1. Some verbs have two objects –an indirect object and a direct object:

Subject Verb Indirect object Direct object
My wife sent me an email
He brought his mother some flowers
He cooked all his friends a delicious meal

These clauses have the structure: V + N (indirect object) + N (direct object)

2. We can use a prepositional phrase with to or for with an indirect object:


Subject Verb Direct object Prepositional phrase
My wife sent an email to me
He brought some flowers for his mother
He cooked a delicious meal for all his friends.

These clauses have the structure : V + N (direct object) + Prepositional phrase (indirect object)

3. Common verbs with for and an indirect object are:

  • book
  • buy
  • get
  • cook
  • keep
  • bring
  • make
  • pour
  • save
  • find

They booked a table for me at the restaurant.
We made toys for all the children.

4. Common verbs with to and an indirect object are:

  • give
  • lend
  • offer
  • pass
  • post
  • read
  • sell
  • send
  • show
  • promise
  • tell

He gave his programme to the man sitting next to him.
They sent Christmas cards to all their customers.

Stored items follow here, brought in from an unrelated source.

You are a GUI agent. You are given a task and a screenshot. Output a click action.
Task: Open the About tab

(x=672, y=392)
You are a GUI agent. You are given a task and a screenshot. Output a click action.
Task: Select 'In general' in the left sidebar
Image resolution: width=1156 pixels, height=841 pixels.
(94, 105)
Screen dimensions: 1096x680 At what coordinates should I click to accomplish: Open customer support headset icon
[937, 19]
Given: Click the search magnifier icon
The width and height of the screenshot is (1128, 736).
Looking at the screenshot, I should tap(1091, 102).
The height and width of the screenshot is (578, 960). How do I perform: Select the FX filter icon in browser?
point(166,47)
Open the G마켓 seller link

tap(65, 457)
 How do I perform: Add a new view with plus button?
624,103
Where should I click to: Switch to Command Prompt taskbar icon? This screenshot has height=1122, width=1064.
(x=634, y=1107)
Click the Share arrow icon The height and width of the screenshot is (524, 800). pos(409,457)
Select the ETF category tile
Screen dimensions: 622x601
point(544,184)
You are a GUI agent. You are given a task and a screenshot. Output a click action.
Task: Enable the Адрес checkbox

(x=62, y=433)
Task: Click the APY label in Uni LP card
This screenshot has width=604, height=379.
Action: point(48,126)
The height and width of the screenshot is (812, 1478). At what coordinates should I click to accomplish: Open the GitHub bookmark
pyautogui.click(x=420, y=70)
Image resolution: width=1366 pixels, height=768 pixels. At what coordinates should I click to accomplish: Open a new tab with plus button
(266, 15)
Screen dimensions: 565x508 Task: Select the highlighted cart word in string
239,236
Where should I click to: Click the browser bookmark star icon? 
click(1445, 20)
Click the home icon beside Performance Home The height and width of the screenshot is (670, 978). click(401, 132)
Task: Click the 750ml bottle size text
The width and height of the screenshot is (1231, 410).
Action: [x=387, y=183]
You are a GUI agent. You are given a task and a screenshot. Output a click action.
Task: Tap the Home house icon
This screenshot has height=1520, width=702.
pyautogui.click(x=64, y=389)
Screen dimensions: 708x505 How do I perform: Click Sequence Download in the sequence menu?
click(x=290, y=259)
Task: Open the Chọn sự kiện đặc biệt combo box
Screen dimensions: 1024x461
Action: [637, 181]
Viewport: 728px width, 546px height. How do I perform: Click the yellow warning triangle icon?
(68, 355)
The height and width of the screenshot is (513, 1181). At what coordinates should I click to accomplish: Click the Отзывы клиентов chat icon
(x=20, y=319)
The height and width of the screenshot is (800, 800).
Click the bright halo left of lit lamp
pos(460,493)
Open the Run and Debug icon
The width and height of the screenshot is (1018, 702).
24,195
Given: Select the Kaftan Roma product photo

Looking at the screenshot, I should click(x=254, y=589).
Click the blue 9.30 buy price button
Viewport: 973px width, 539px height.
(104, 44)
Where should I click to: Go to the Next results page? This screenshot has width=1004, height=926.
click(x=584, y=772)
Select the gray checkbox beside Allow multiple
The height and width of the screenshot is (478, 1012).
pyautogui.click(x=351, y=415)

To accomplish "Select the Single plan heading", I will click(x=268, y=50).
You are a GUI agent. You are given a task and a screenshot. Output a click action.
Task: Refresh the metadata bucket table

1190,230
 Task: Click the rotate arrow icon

5. If the indirect object is a long phrase we normally use to or for:

He showed his ticket to the policeman standing by the door.
We kept something to eat and drink for all the people who arrived late.

6. If the indirect object is a pronoun we normally use the N + V + N + N pattern:

I poured him another drink.
Their mother read them another story.





could you please clarify this confusion concerning the subject/ verb agreement when noun and pronoun subjects are followed by prepositional phrase (some of/ half of/ none of/more of / all of)
so which sentence is correct?
None of my friends speak German.
None of my friends speaks German.

can you please integrate a lesson about this on your website? because its the only website I trust as a source of learning English.

Hello Imenouaer,

Our quantifiers page deals with this topic in some detail. There are different patterns depending on the specific determiner or quantifier that you use. If you have any other specific questions after reading through that page, please feel free to ask us in the Comments section on that page.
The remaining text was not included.